Stored records
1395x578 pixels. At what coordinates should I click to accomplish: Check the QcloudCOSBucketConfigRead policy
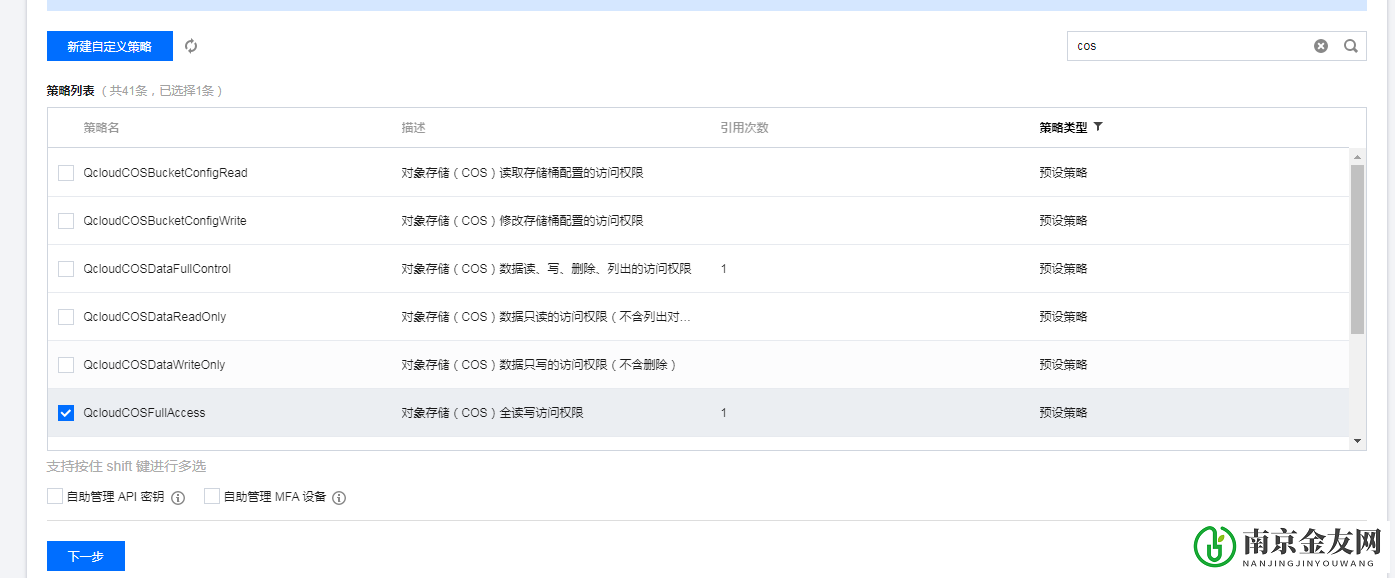(x=66, y=173)
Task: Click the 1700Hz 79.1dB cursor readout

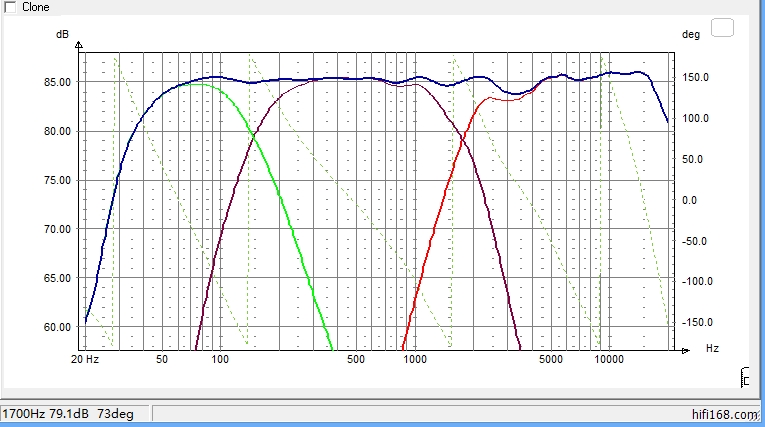Action: click(x=75, y=414)
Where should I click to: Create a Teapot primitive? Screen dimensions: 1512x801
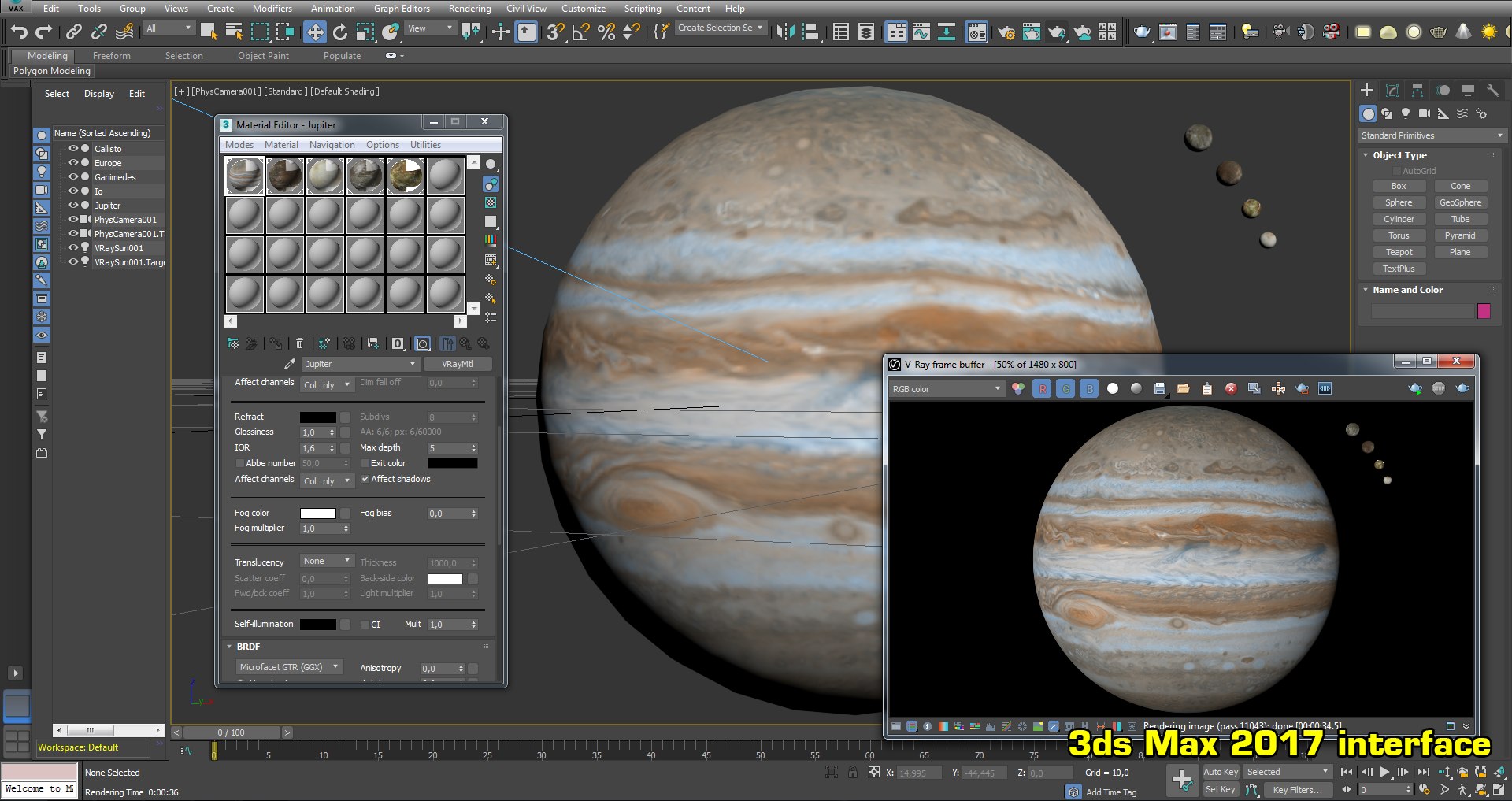click(1399, 252)
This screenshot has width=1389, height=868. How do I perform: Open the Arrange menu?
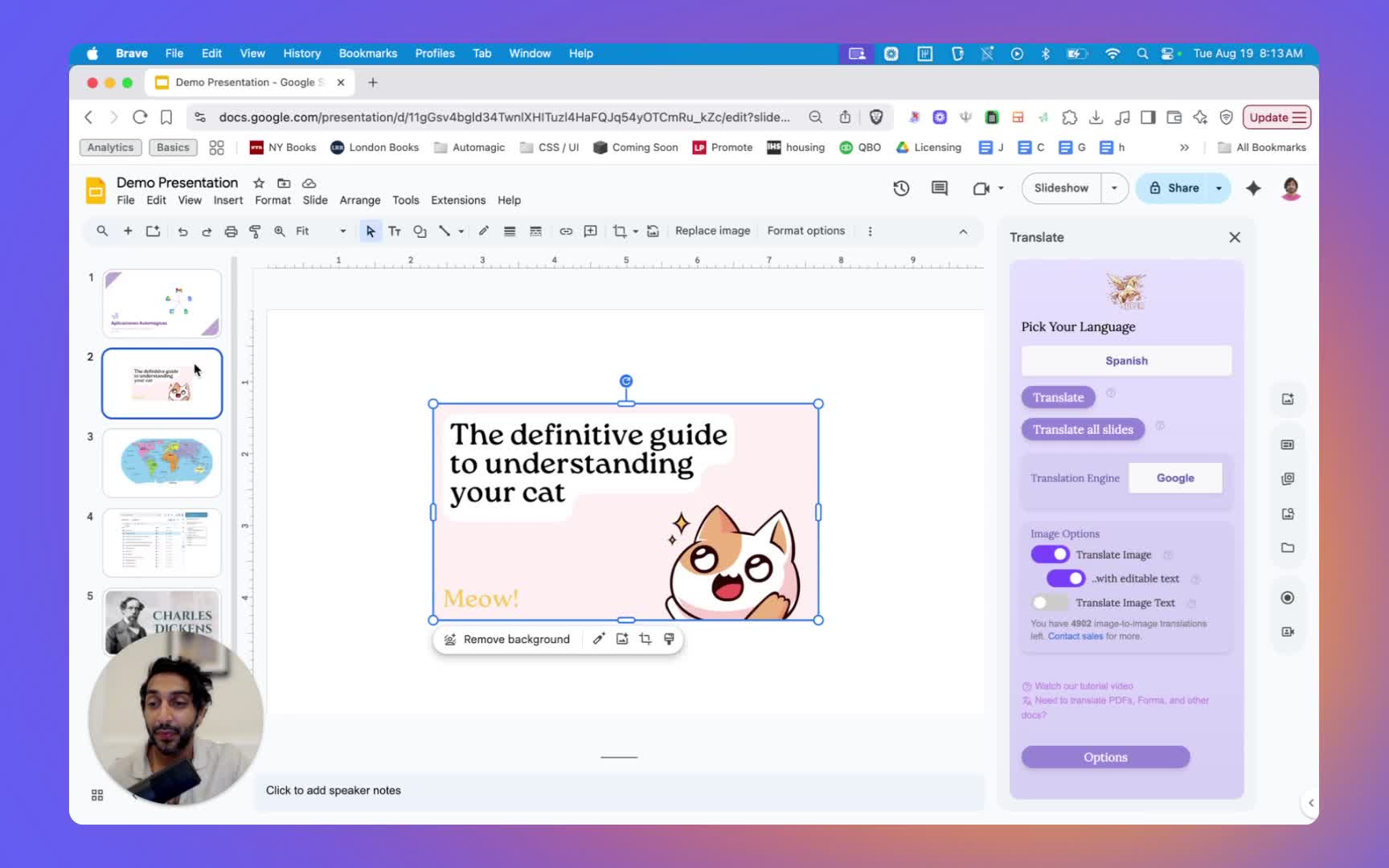[x=359, y=200]
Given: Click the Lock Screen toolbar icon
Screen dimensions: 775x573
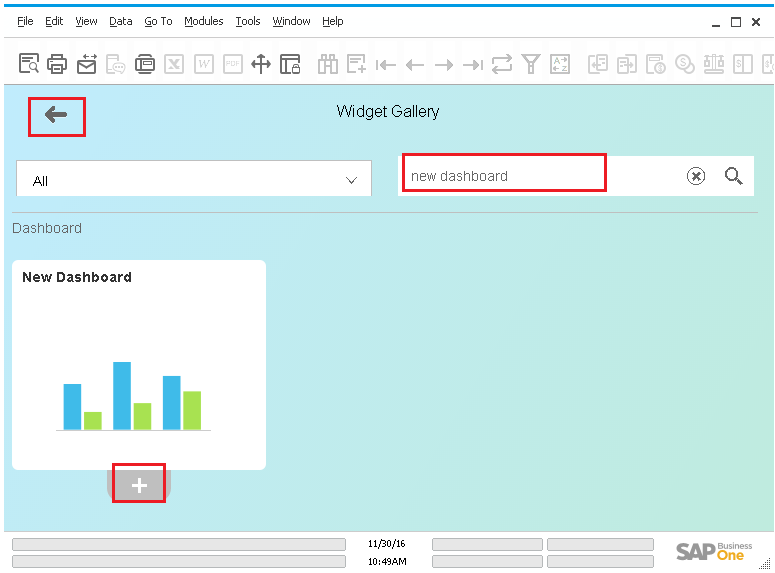Looking at the screenshot, I should point(290,64).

Directions for this task. Return every line shown above without changing a word, and skip the pictures.

Your solution.
1395x578 pixels. At what coordinates should I click to accomplish: Check the QcloudCOSBucketConfigRead policy
(x=66, y=173)
Task: Click the 1700Hz 79.1dB cursor readout

Action: click(x=75, y=414)
Where should I click to: Create a Teapot primitive? Screen dimensions: 1512x801
click(1399, 252)
This screenshot has width=1389, height=868. How do I perform: Open the Arrange menu?
[x=359, y=200]
Given: Click the Lock Screen toolbar icon
Screen dimensions: 775x573
Looking at the screenshot, I should point(290,64).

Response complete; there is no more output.